■ What you have to do
Look at each line of the listing. Copy those that hold the string "Open".

■ Material shown
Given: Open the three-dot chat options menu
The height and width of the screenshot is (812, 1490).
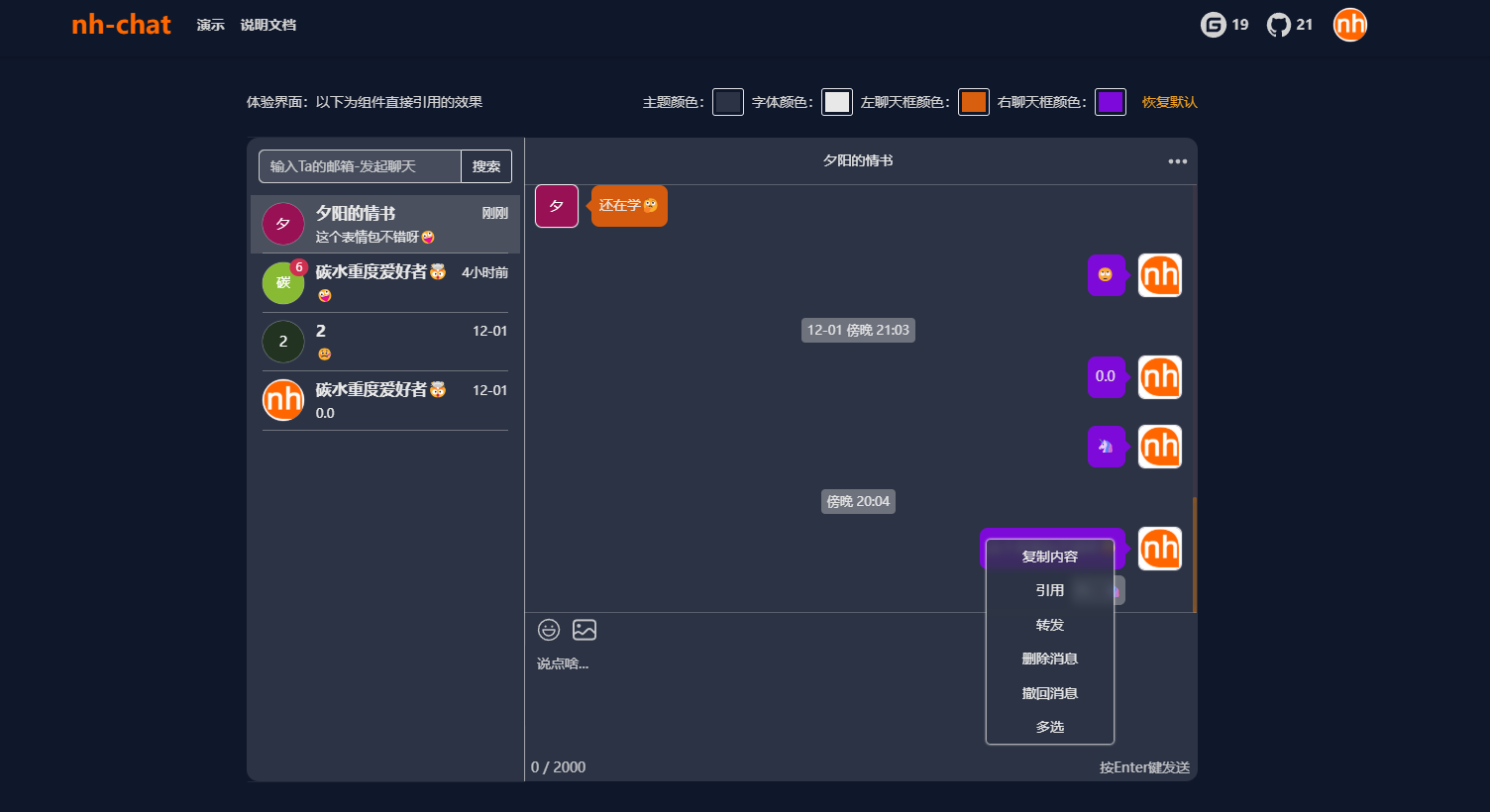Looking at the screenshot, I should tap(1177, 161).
---
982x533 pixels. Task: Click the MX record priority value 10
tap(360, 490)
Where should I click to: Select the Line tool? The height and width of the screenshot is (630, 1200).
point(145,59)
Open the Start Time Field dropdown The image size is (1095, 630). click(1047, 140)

■ Task output
Given: Open the three-dot chat options menu
Open the Start Time Field dropdown The image size is (1095, 630). click(1047, 140)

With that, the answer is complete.